Haskell的Control.Concurrent.Async.mapConcurrent当前有限制吗?

时间:2013-09-19 13:33:46

标签: haskell asynchronous concurrency io

我正在尝试在Haskell中并行运行多个下载,我通常只使用Control.Concurrent.Async.mapConcurrently函数。但是,这样做会打开~3000个连接,这会导致Web服务器拒绝它们。是否可以完成与mapConcurrent相同的任务,但一次只打开有限数量的连接(即一次只打开2个或4个)?

5 个答案:

答案 0 :(得分:19)

快速解决方案是使用semaphore来限制并发操作的数量。它不是最优的(所有线程都是一次创建然后等待),但是有效:

import Control.Concurrent.MSem
import Control.Concurrent.Async
import Control.Concurrent (threadDelay)
import qualified Data.Traversable as T

mapPool :: T.Traversable t => Int -> (a -> IO b) -> t a -> IO (t b)
mapPool max f xs = do
    sem <- new max
    mapConcurrently (with sem . f) xs

-- A little test:
main = mapPool 10 (\x -> threadDelay 1000000 >> print x) [1..100]

答案 1 :(得分:9)

您也可以尝试编写pooled-io包:

import qualified Control.Concurrent.PooledIO.Final as Pool
import Control.DeepSeq (NFData)
import Data.Traversable (Traversable, traverse)

mapPool ::
   (Traversable t, NFData b) =>
   Int -> (a -> IO b) -> t a -> IO (t b)
mapPool n f = Pool.runLimited n . traverse (Pool.fork . f)

答案 2 :(得分:2)

使用Control.Concurrent.Spawn库非常容易:

import Control.Concurrent.Spawn

type URL      = String
type Response = String    

numMaxConcurrentThreads = 4

getURLs :: [URL] -> IO [Response]
getURLs urlList = do
   wrap <- pool numMaxConcurrentThreads
   parMapIO (wrap . fetchURL) urlList

fetchURL :: URL -> IO Response

答案 3 :(得分:1)

如果其中一些线程的持续时间明显长于其他线程,那么对线程进行分块可能效率低下。这是一个更平滑但更复杂的解决方案:

{-# LANGUAGE TupleSections #-}
import Control.Concurrent.Async (async, waitAny)
import Data.List                (delete, sortBy)
import Data.Ord                 (comparing)

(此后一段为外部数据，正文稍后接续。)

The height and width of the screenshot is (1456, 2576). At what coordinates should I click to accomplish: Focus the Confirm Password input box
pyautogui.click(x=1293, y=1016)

concurrentlyLimited :: Int -> [IO a] -> IO [a]
concurrentlyLimited n tasks = concurrentlyLimited' n (zip [0..] tasks) [] []

concurrentlyLimited' _ [] [] results = return . map snd $ sortBy (comparing fst) results
concurrentlyLimited' 0 todo ongoing results = do
    (task, newResult) <- waitAny ongoing
    concurrentlyLimited' 1 todo (delete task ongoing) (newResult:results)
concurrentlyLimited' n [] ongoing results = concurrentlyLimited' 0 [] ongoing results
concurrentlyLimited' n ((i, task):otherTasks) ongoing results = do
    t <- async $ (i,) <$> task
    concurrentlyLimited' (n-1) otherTasks (t:ongoing) results

注意:由于MonadBaseControl IO,使用IO的实例替代lifted-async可以使上述代码更具通用性。

答案 4 :(得分:0)

如果您在列表中有操作,则此操作具有较少的依赖性

import Control.Concurrent.Async (mapConcurrently)
import Data.List.Split (chunksOf)

mapConcurrentChunks :: Int -> (a -> IO b) -> [a] -> IO [b]
mapConcurrentChunks n ioa xs = concat <$> mapM (mapConcurrently ioa) (chunksOf n xs)

编辑:只是缩短了一点